Interestingly, Openshaw’s argument in "Why Not Apart?" is that the unitary state constructed by Pakeha New Zealanders since 1840 is simply not worth defending:
"[I]f we should indeed decide to dismantle our failing unitary state, we will be able to exploit the one considerable advantage New Zealand has over other countries; namely that there is no strong national culture. There is no genuine New Zealand nationalism nor is there any New Zealand people in the sense that there is a French people, an American people or even an Australian people."
This view is more common among the deracinated left-wing intellectuals of New Zealand academia that many of their compatriots may realise. And it is matched on the Right by the neoliberal conviction that the unstoppable processes of globalisation have made the nation-state a historical anachronism. In the current round of Treaty negotiations these two world-views have come together – with potentially disastrous results.

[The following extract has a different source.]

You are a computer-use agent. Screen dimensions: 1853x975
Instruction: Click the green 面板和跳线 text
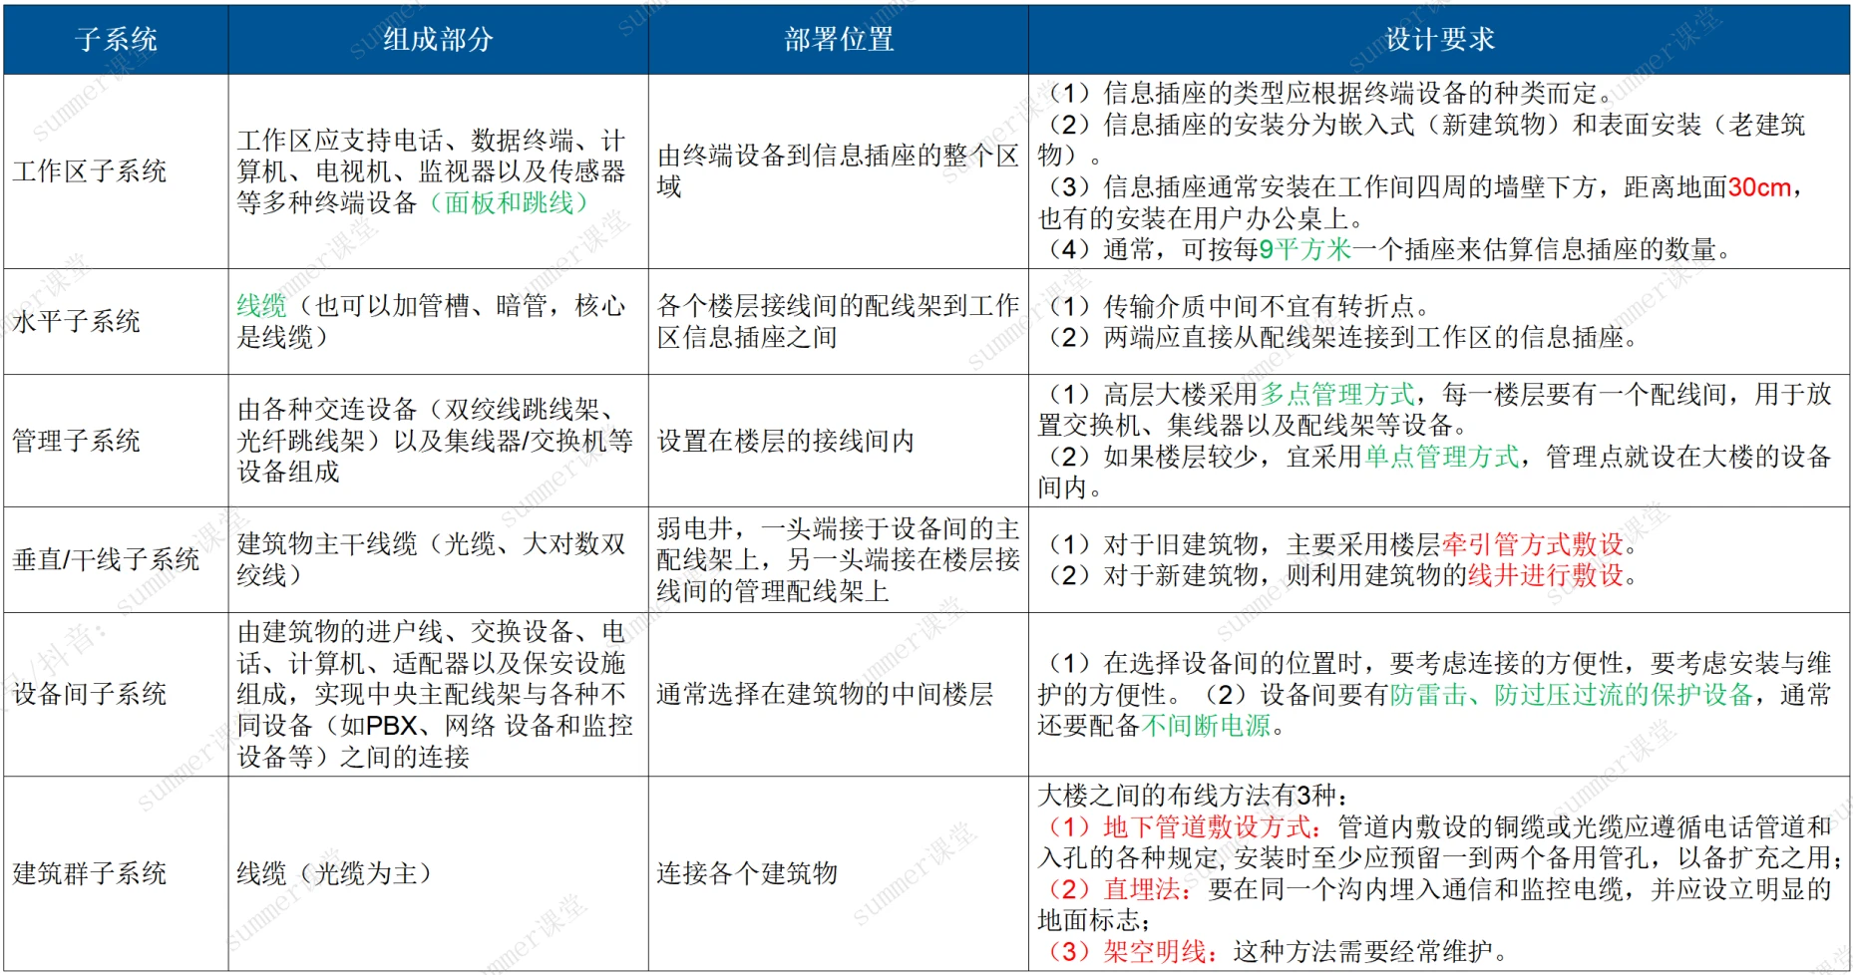(509, 203)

Because, as the Foreign Minister, Murray McCully, who reportedly led the charge in Cabinet against the signing away of the Urewera National Park, understands – there is a New Zealand people, and they do have a national culture, and they will not sit idly by while their country and their culture is casually dismembered and thoughtlessly destroyed.
The Prime Minister is to be congratulated for heeding the advice of his more experienced Cabinet colleagues. And his party was no doubt hugely relieved to hear him say: "there is no room for separatism in New Zealand".
Now all he has to do is convince his allies in the Maori Party that they have reached the outer limits of what is politically "workable".
For make no mistake, if New Zealand is Yugoslavia, then the Pakeha are the Serbs. And just as Yugoslavia was the historical achievement of the Serbs, New Zealand is the historical achievement of its settlers and their descendants who built it, and defended it, and who still, in spite of separatists and globalisers, love it.
Why not apart?
Because New Zealanders, Maori and Pakeha, only have a future – together.